If you are going to read one thing this summer (or now), I suggest an essay in Ben Shahn’s
The Shape of Content titled “Biography of a Painting.” It is not just about painting but rather about what is involved in making an image—a heartfelt image. Since designers are image-makers and storytellers, the ideas that Shahn, who was a poster artist, print maker, book illustrator, photographer, and painter from the 20s through the 60s, addresses regarding the symbolic composition of his painting entitled “Allegory” is not only relevant to the muse-driven elite but to all “applied” or commercial artists and designers.

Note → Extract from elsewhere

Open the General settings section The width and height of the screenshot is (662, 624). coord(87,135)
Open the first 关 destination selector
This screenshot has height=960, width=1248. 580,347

The Shape of Content is a anthology of lectures given at Harvard in 1957. They address all matters pertaining to his creation of art. Yet “Biography” explains how art is not immune to the issues of the day, or the news of the moment, but rather is a tool of communicating information and critiquing the world. It is about a painting Shahn made in 1948 that was directly inspired by a news article about a Chicago fire in which “a colored man had lost four children.” Shahn was asked to make drawings to accompany a “Concise reporatorial account of the event.” The item was written with the dispassion that was common with such reportage, but after Shahn had acquired all the facts and viewed the visual record of the fire he decided on a different course.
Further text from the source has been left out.